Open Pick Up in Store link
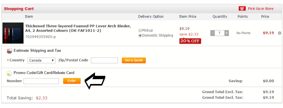This screenshot has height=108, width=283. click(261, 9)
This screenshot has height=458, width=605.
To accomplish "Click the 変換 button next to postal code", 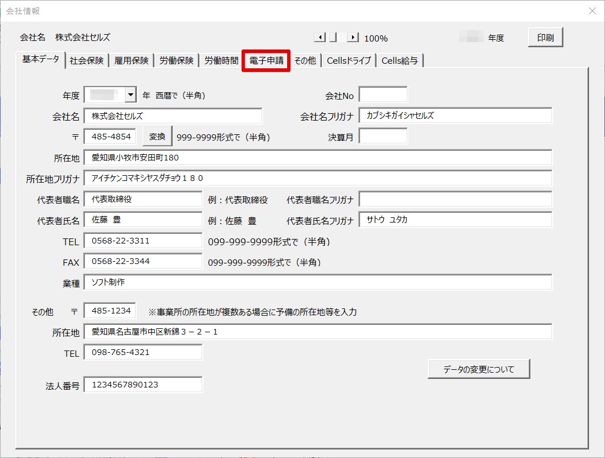I will click(x=157, y=136).
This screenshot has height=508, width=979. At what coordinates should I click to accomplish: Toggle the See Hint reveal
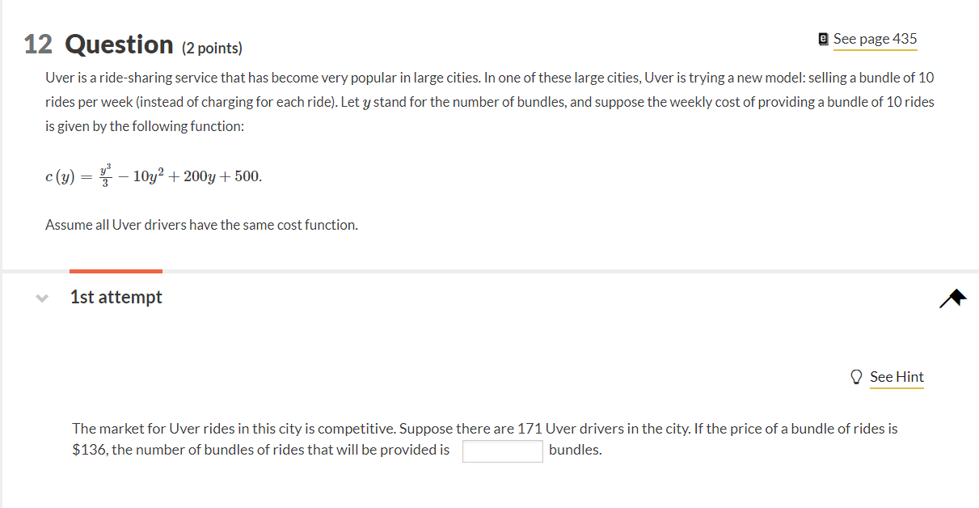(897, 376)
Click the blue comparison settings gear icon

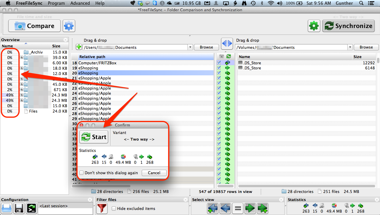(x=69, y=26)
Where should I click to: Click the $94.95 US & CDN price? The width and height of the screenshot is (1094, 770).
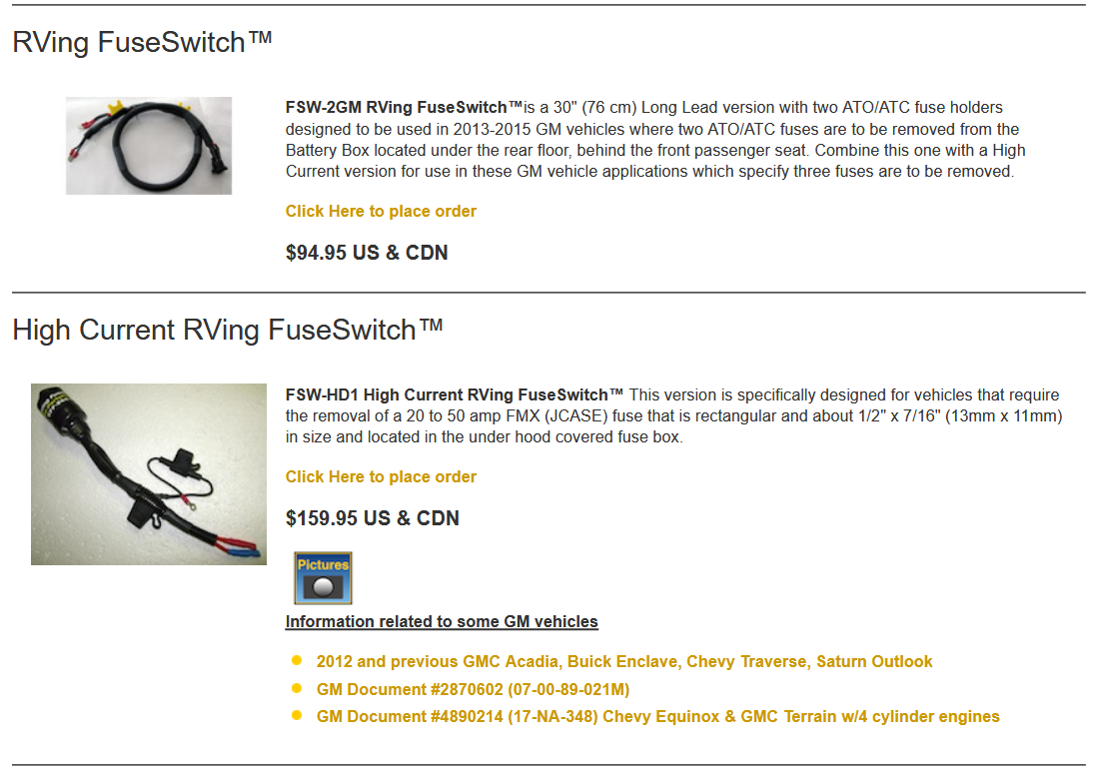coord(367,253)
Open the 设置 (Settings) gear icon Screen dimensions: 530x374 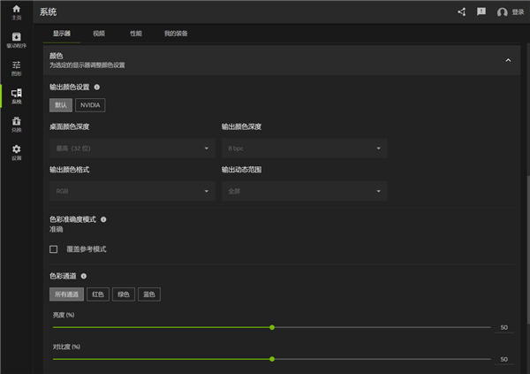16,151

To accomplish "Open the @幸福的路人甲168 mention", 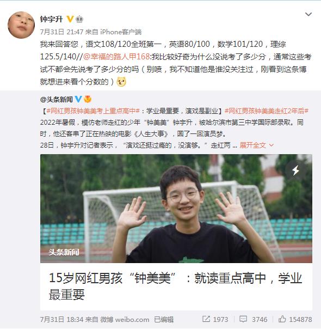I will [116, 57].
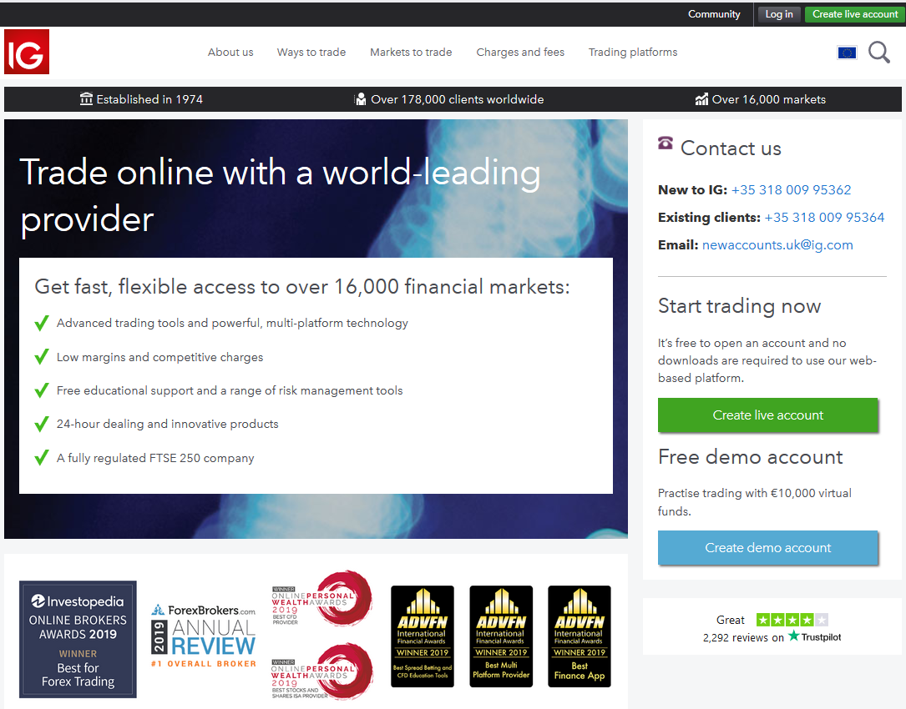Open the Community link in top bar
This screenshot has height=709, width=906.
coord(714,14)
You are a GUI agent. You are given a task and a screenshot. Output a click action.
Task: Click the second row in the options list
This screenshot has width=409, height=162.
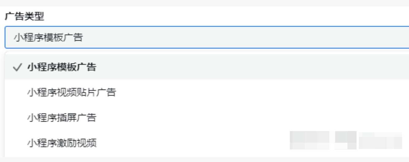click(207, 92)
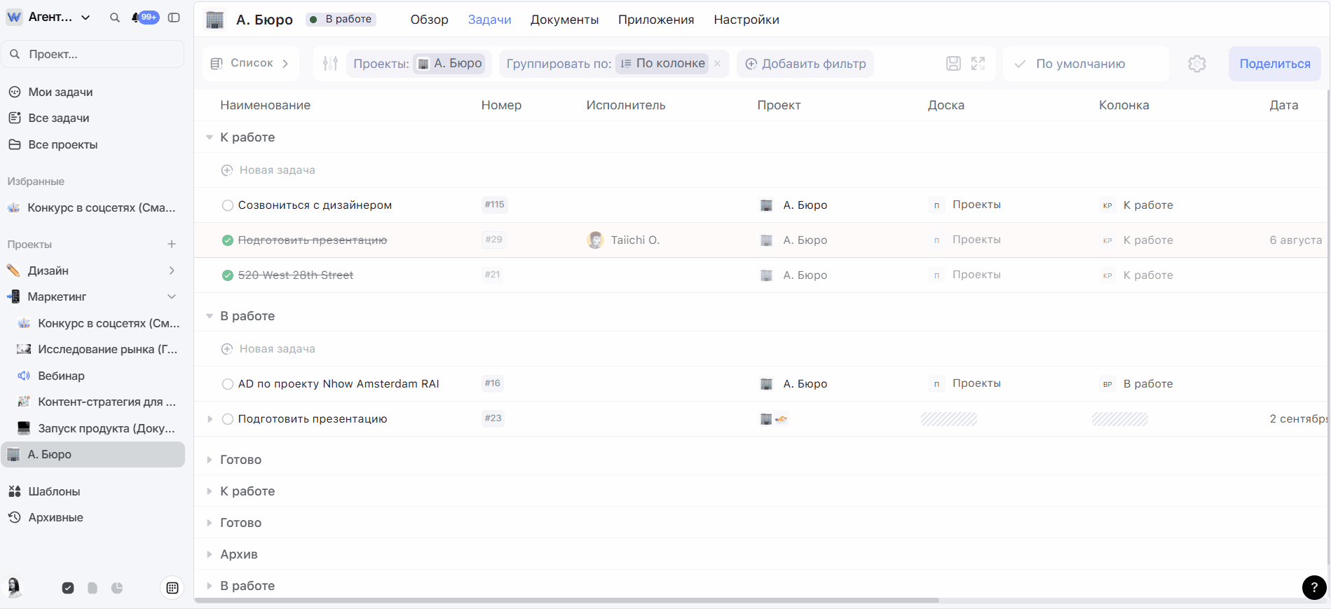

————————

- [Problem to solve] Please retype the lines from the one that contains "Task: Click the" through the final line of the data, both included, without any pictures.

- [Answer to this task]
Task: Click the second row in the options list
This screenshot has width=409, height=162.
click(207, 92)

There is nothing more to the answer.